This project addresses the urgent need for climate resilience in India’s hill urbanscapes, which face unique vulnerabilities from compounding and cascading climate risks. It aims to co-develop spatially explicit, open-source tools that integrate multi-hazard data, socio-economic vulnerabilities, and adaptation strategies. Focusing on Tier-2, Tier-3, and emerging urban centres across fragile mountain ecosystems, the project will foster a shift from siloed, expert-driven approaches to community-anchored, system-integrated planning , embedded within state institutions. The overarching goal is to enable anticipatory, inclusive, and context-specific climate-sensitive planning through data-driven decision support systems.

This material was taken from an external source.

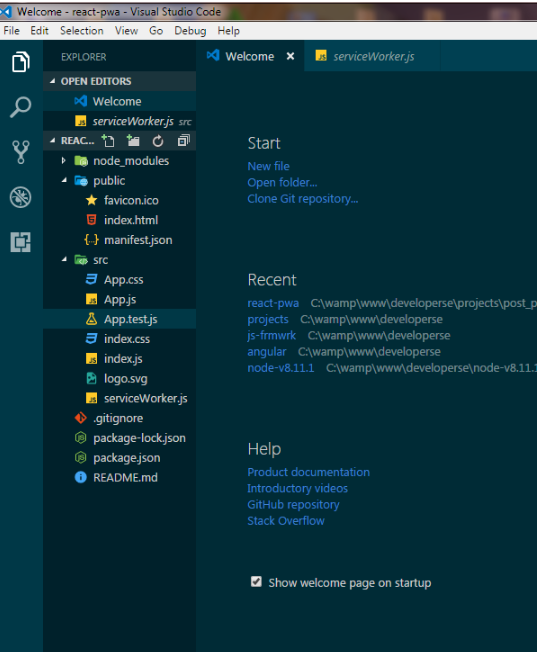The image size is (537, 652).
Task: Uncheck Show welcome page on startup
Action: [256, 581]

While climate discussions have largely focused on Tier-1 cities, future urban growth in India is increasingly concentrated in Tier-2 and Tier-3 cities, as well as emerging urban local bodies, particularly in ecologically fragile hill regions. Hill towns across the Himalaya, Western Ghats, North-East, and Central India are experiencing rapid tourism growth, increasing climate hazards such as floods, landslides, heat stress, and water scarcity, and mounting pressure on infrastructure and public services. However, planning and governance remain fragmented, with limited integration of geospatial risk data and cross-sectoral climate planning.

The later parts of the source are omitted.